TEXT SECTION:
#####

Dinosaur Renaissance - Dinosaurs and The Origin of Birds

Dinosaurs and The Origin of Birds

For more details on this topic, see Origin of birds.

In the mid and latter parts of the nineteenth century, many scientists thought there was a close relationship between birds and dinosaurs—and that dinosaurs represented an intermediate stage between "reptiles" and birds.

It was shortly after the 1859 publication of Charles Darwin's The Origin of Species, British biologist and evolution-defender Thomas Henry Huxley proposed that birds were descendants of dinosaurs. He cited skeletal similarities, particularly among dinosaurs, the "first bird"—Archaeopteryx—and modern birds.

However, in 1926, Gerhard Heilmann wrote his influential book The Origin of Birds, in which he dismissed the dinosaur-bird link, based on the dinosaurs' supposed lack of a furcula (fused clavicles). Thereafter, the accepted hypotheses was that birds evolved from 'crocodylomorph' and 'thecodont' ancestors, rather than dinosaurs. This removed dinosaurs from playing a central role in debates about the origin of living species, and may have contributed to the decline of academic interest in dinosaur evolution.

This remained the situation until 1964, when John Ostrom discovered a small carnivorous dinosaur which he named Deinonychus antirrhopus, a theropod whose skeletal resemblance to birds seemed unmistakable. This led Ostrom to argue that Huxley had been right, and that birds had indeed evolved from dinosaurs. Although it was Deinonychus that inspired Ostrom to connect birds with dinosaurs, very similar birdlike dinosaurs, such as Velociraptor had been known for many decades, but no connection had been made. After Ostrom's discoveries, the idea that birds evolved from dinosaurs gained support among palaeontologists, and today it is almost universally accepted. Newer methods, such as cladistics, and the discovery of several feathered dinosaurs have helped confirm the relationship.

The relationship between dinosaurs and birds has led to considerable interest in dinosaur — particularly theropod — phylogeny, which is now far better understood.

#####

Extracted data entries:
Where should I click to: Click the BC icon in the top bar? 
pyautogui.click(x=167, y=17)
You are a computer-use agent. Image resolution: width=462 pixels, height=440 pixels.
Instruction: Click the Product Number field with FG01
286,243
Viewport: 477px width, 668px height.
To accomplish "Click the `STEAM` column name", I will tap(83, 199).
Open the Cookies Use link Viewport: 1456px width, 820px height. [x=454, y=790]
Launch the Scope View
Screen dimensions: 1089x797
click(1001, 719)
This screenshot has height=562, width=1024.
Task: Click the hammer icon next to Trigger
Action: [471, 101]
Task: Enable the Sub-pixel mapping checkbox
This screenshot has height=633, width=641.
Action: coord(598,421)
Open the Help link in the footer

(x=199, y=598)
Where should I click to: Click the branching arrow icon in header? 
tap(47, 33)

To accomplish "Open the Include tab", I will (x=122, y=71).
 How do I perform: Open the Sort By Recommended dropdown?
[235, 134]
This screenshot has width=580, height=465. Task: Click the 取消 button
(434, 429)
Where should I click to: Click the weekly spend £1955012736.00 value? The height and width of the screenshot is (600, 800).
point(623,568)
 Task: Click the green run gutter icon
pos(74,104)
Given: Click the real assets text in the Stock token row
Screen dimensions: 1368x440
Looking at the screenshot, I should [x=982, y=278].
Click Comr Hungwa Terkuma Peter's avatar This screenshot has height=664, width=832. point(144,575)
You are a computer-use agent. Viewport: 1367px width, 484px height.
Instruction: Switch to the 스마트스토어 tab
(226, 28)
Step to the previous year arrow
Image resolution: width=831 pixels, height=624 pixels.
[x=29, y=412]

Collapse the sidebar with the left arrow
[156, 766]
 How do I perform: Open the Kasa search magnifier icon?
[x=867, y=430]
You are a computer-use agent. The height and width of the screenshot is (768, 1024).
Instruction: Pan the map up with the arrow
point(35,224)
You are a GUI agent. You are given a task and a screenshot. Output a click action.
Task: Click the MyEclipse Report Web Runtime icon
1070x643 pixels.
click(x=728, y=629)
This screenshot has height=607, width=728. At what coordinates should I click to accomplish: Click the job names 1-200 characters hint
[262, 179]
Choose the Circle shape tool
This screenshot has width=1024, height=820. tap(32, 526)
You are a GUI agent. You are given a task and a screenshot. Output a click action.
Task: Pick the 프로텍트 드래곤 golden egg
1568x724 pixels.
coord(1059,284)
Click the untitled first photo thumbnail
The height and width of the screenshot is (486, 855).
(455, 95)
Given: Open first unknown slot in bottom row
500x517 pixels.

#####

ACTIVITY: List every person named in the text on dinosaurs and the origin of birds.

ANSWER SECTION: Charles Darwin, Thomas Henry Huxley, Gerhard Heilmann, John Ostrom